** Written exercise **
Rescale the entries below by multiplying every coordinate in their answers by 1.4 and rounding each result to a whole number, with halves rounded up. Rewrite all the lines, requests included, and leave the pictures out.

** Information shown **
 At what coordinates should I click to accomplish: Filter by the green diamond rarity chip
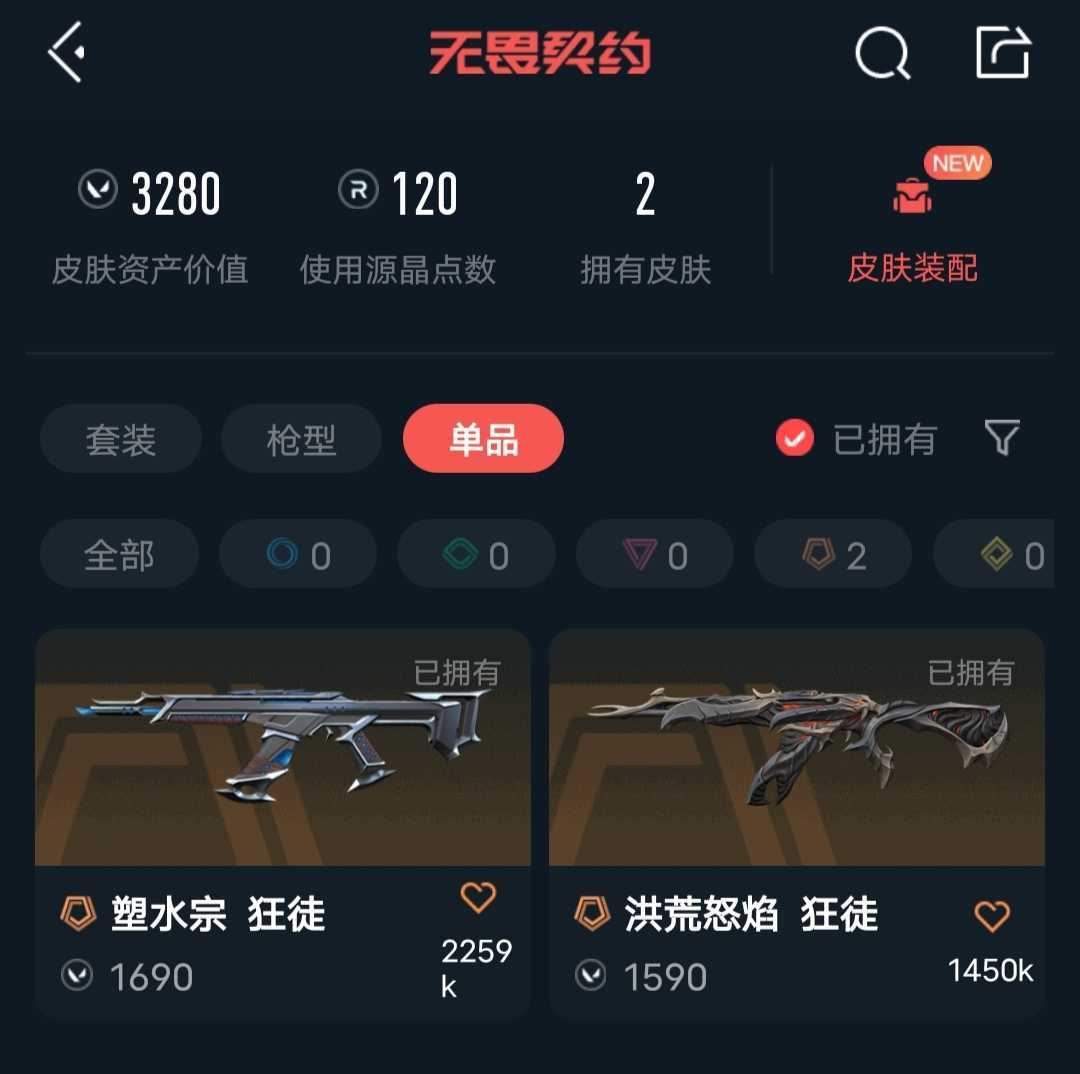(476, 554)
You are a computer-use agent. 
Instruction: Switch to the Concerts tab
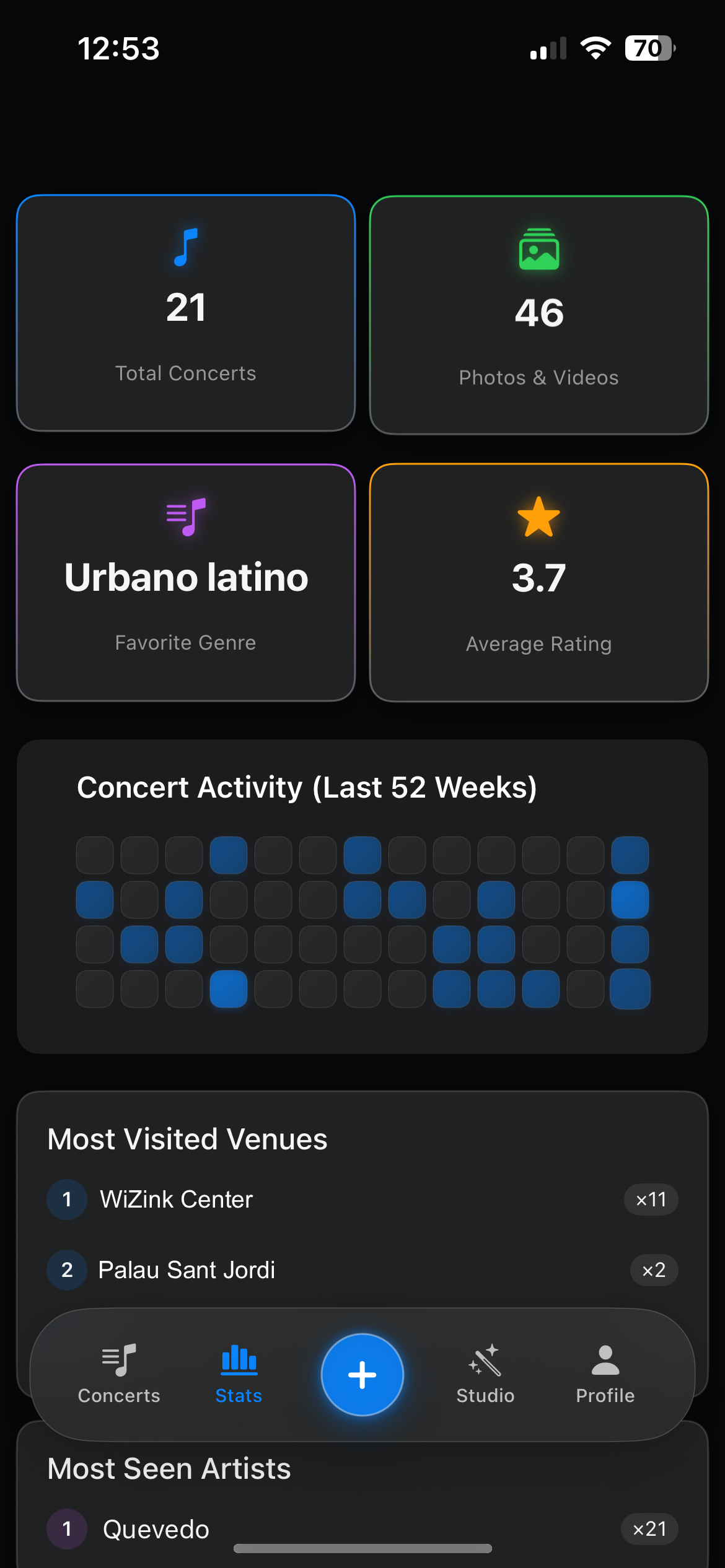pos(119,1374)
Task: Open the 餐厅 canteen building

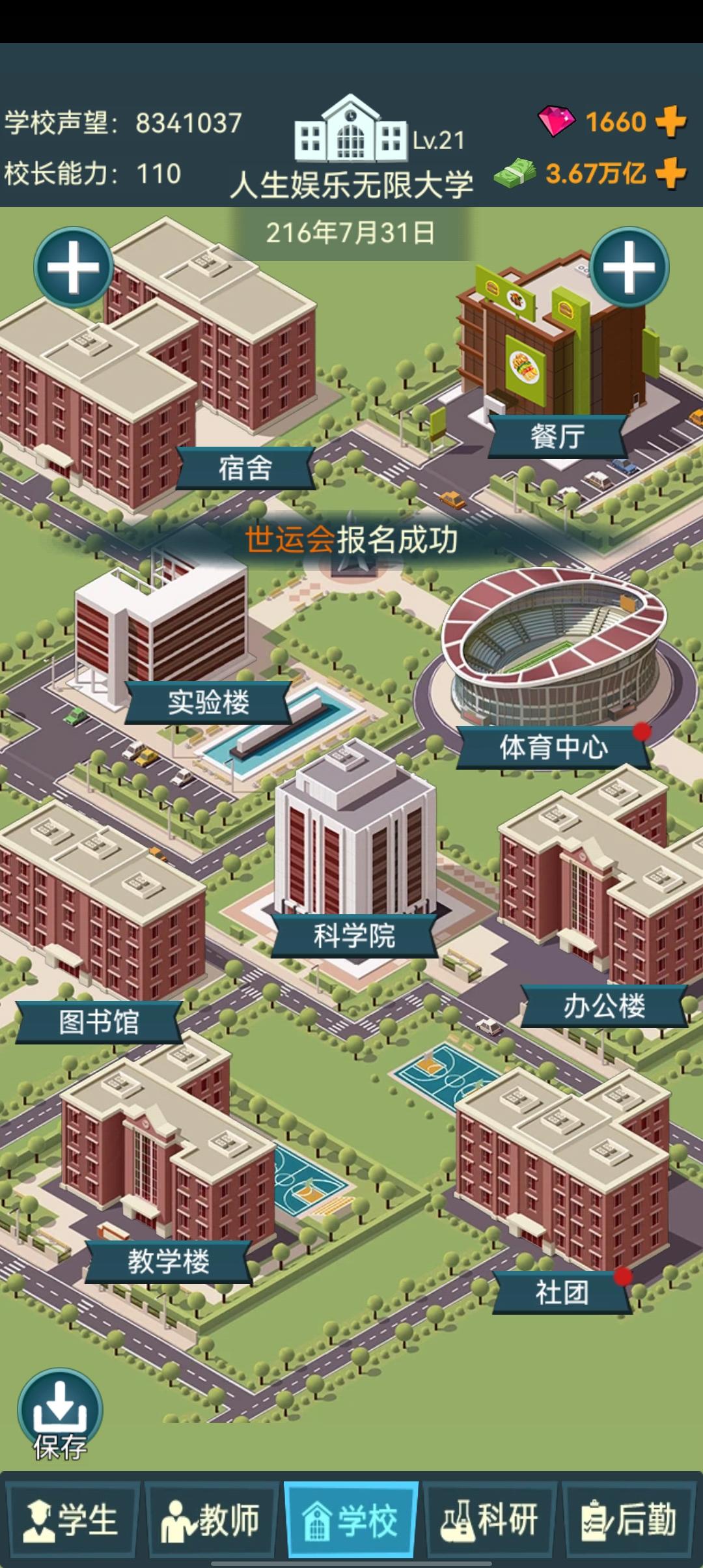Action: pos(557,436)
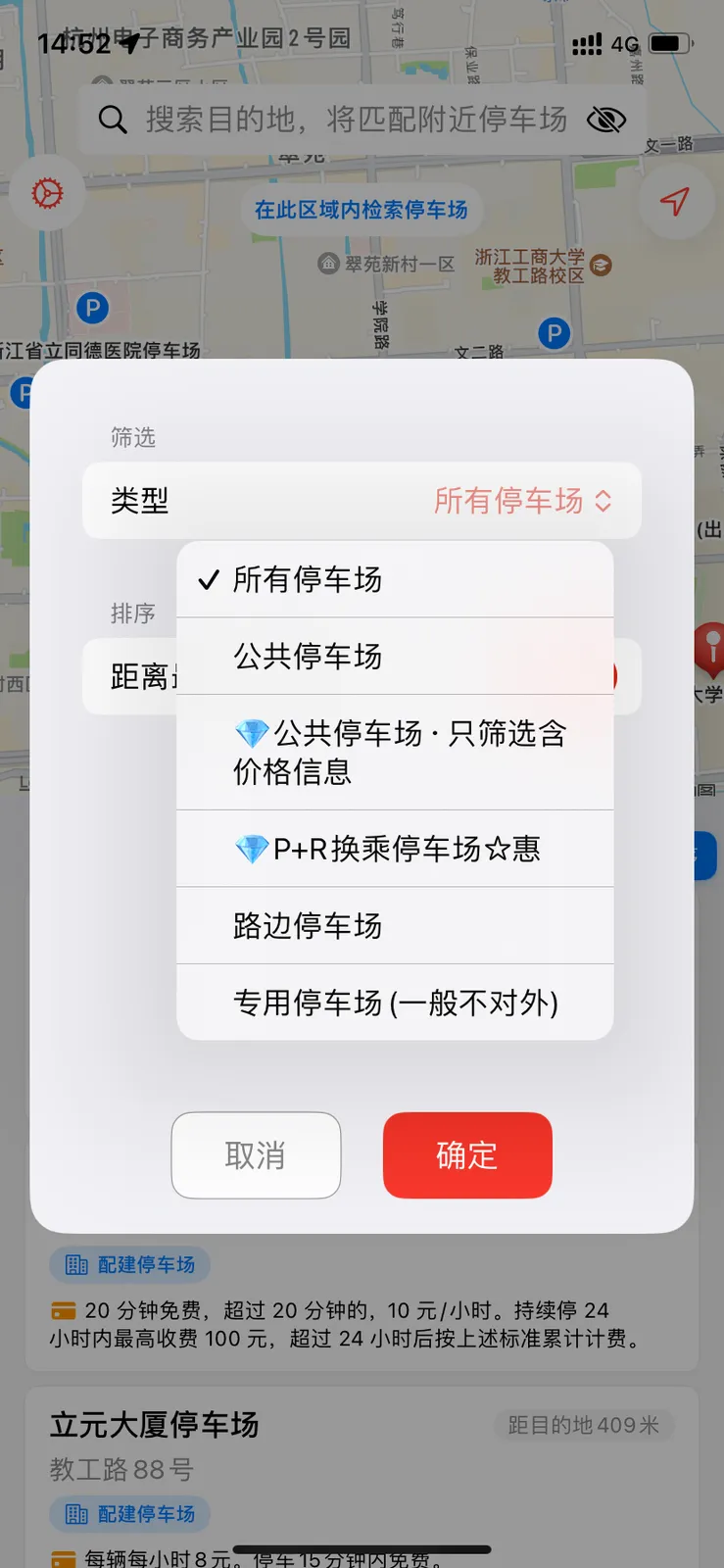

** Answer to the problem **
 At what coordinates should I click to accomplish: Filter by the green diamond rarity chip
(666, 776)
You are a computer-use agent. 
Instruction: Switch to the Concerts tab
pos(167,1924)
Task: Open the 餐厅 canteen building

Action: pos(780,610)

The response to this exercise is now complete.